Consumer and tech groups have praised the FCC Chairman’s announcement. Public Knowledge, a telecommunication public interest advocacy organization, estimates that the draft proposal, if implemented, could help save consumers billions of dollars in rental fees. Additionally, an open set-top box market may help minority and independent programmers reach viewers. The president and CEO of the Computer and Communications Industry Association, Ed Black, supports Wheeler’s draft, arguing that it will “lower costs for consumers, give them more options for buying their own devices, and encourage them to discover new content.”
Tech companies such as Google, Netflix, and Amazon might have the most to gain. These companies envision TV viewing as akin to using a smartphone where viewers use apps rather than scrolling through hundreds of channels on cable TV. Netflix and Amazon already offer their own original programing in direct competition with cable and satellite. Following Wheeler’s announcement, Google invited congressional staffers to its offices for a demonstration of its set-top box technology.
Perhaps unsurprisingly, the cable and satellite companies appear to be gearing up for a big fight against any FCC effort to regulate its $20 billion set-box business. Mark Hess, a Senior Vice President at Comcast, called the draft FCC proposal a “major step backward for consumers and video innovation.” In Comcast’s view, there is already competition in the video services market from Netflix, Dish’s Sling TV, and HBO.

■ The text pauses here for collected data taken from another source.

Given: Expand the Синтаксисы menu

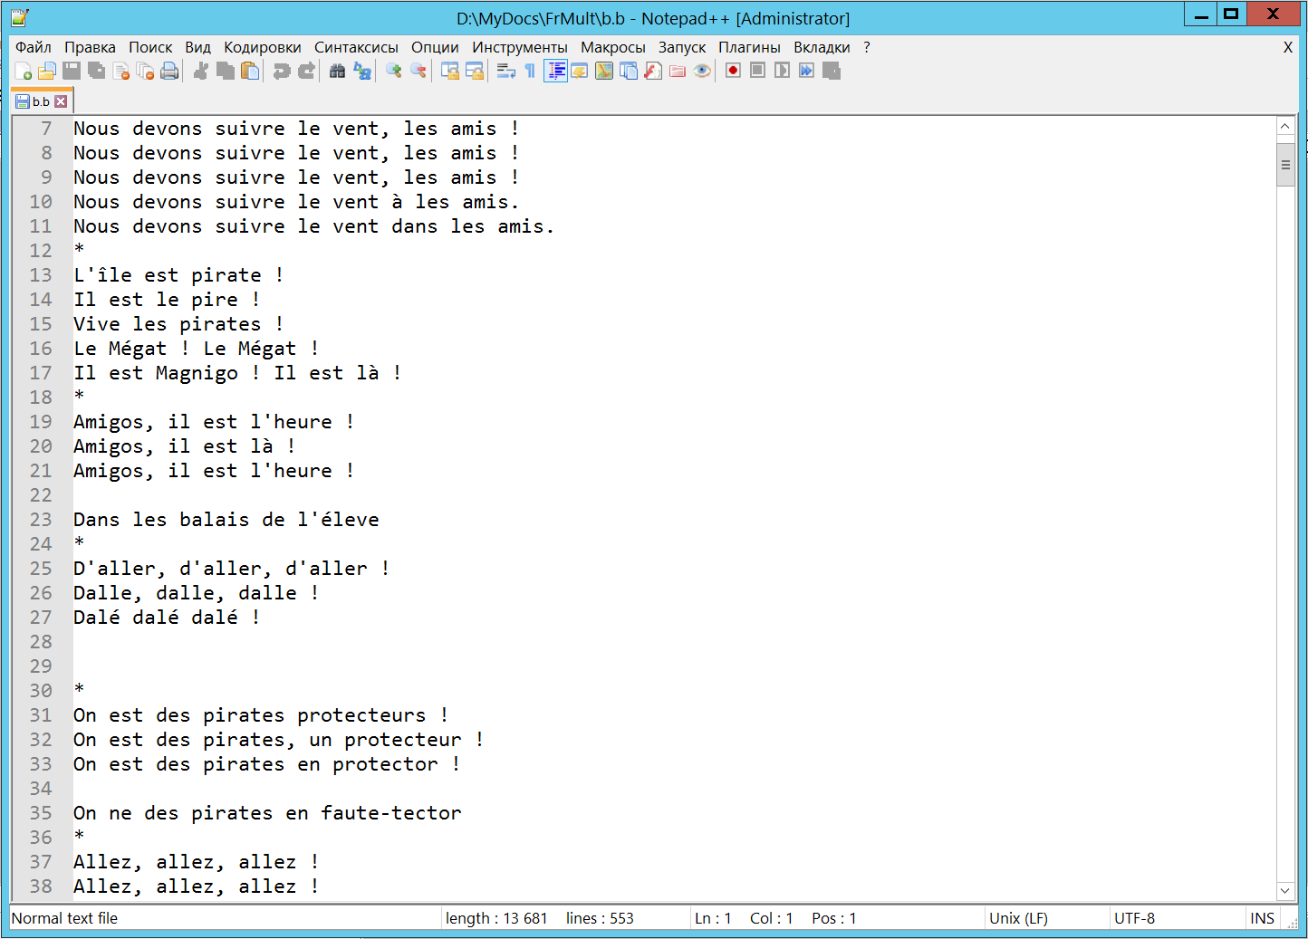Looking at the screenshot, I should point(356,47).
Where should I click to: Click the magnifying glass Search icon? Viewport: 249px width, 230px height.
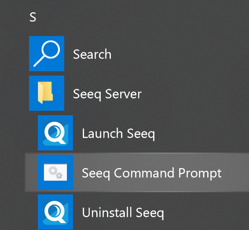(47, 54)
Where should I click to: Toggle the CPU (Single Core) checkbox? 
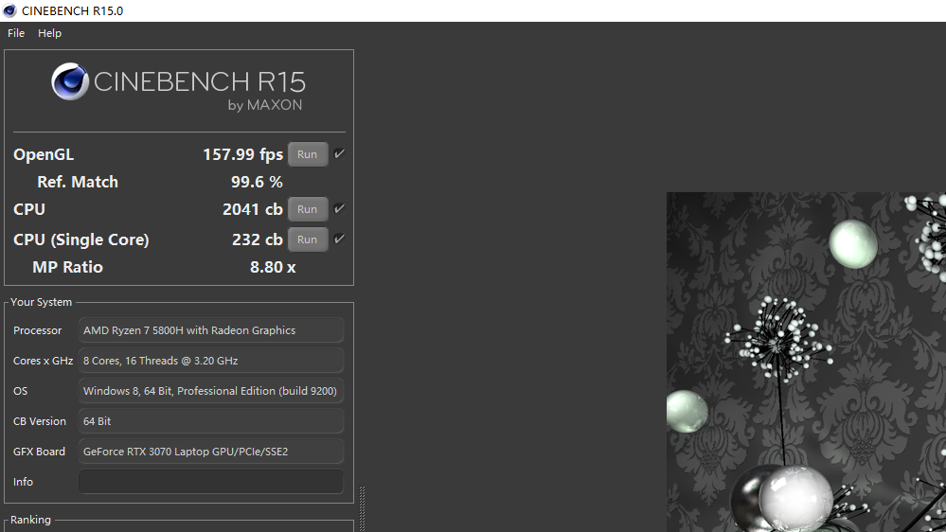339,239
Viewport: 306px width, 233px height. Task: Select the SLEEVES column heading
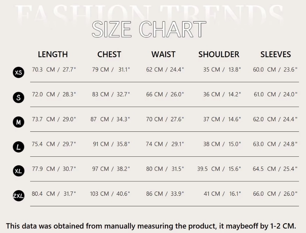tap(276, 54)
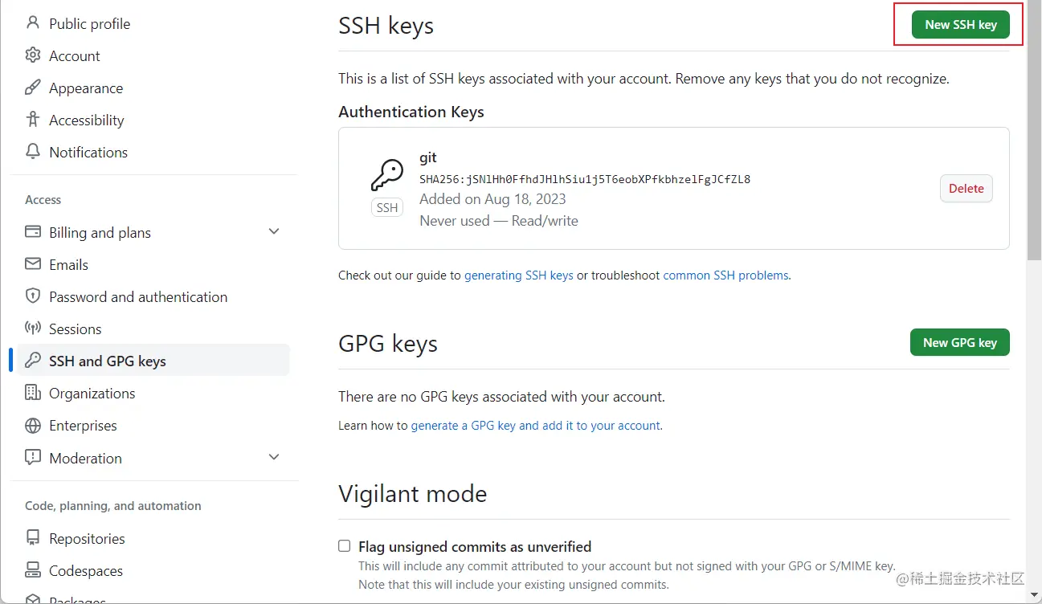Click the Notifications bell icon

click(x=33, y=152)
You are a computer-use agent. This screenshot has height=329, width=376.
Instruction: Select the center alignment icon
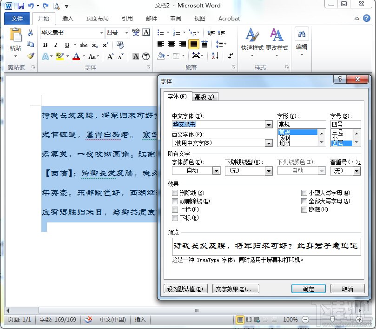pos(171,45)
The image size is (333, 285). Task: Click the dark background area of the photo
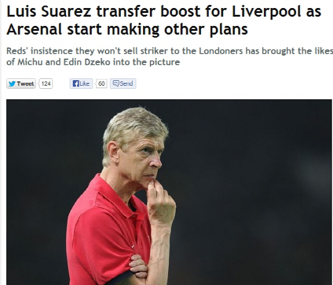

The cable and satellite industry opposes the FCC’s proposal on at least three major grounds. First, the National Cable & Telecommunications Association (NCTA), the largest cable lobby group, argues that the proposal is a “technology mandate that would replace app innovation with government regulation.” TechFreedom, a technology advocacy group and think tank, notes that the FCC tried and failed to open the set-top box market in 2010 by promoting CableCARD, which sought to allow third party devices to connect to cable programing. The technology was never widely adopted by consumers. Groups like the NCTA argue that the FCC should let the market, not the government, decide winning technologies.
Second, TechFreedom argues that the draft proposal does not offer enough security to protect copyrighted content and consumer privacy.
Finally, the NCTA believes the proposal would “force programmers and TV providers to dismantle their shows and service” only to allow companies like Google or Netflix “to repackage, reuse, and exploit as they see fit.”
Chairman Wheeler defended his proposal by arguing that it would promote competition while still “maintaining strong security, copyright and consumer protections.”
Wheeler further pointed out that “unlocking” a monopolist controlled market is not new for the FCC. Until the 1970s, consumers had to lease their phones from AT&T. The FCC’s Carterfone decision allowed consumers to connect third party devices to the phone system, thus facilitating the break-up of AT&T’s monopoly on telephone equipment. Similarly, Wheeler believes that, under his draft proposal, consumers will be able to connect non-carrier provided devices to wireless networks and have a plethora of choices for cable modems and Wi-Fi routers.
By proposing to “unlock” the cable box, the FCC Chair appears to have set the stage for a fight between Big Cable and Big Tech over the future of video services.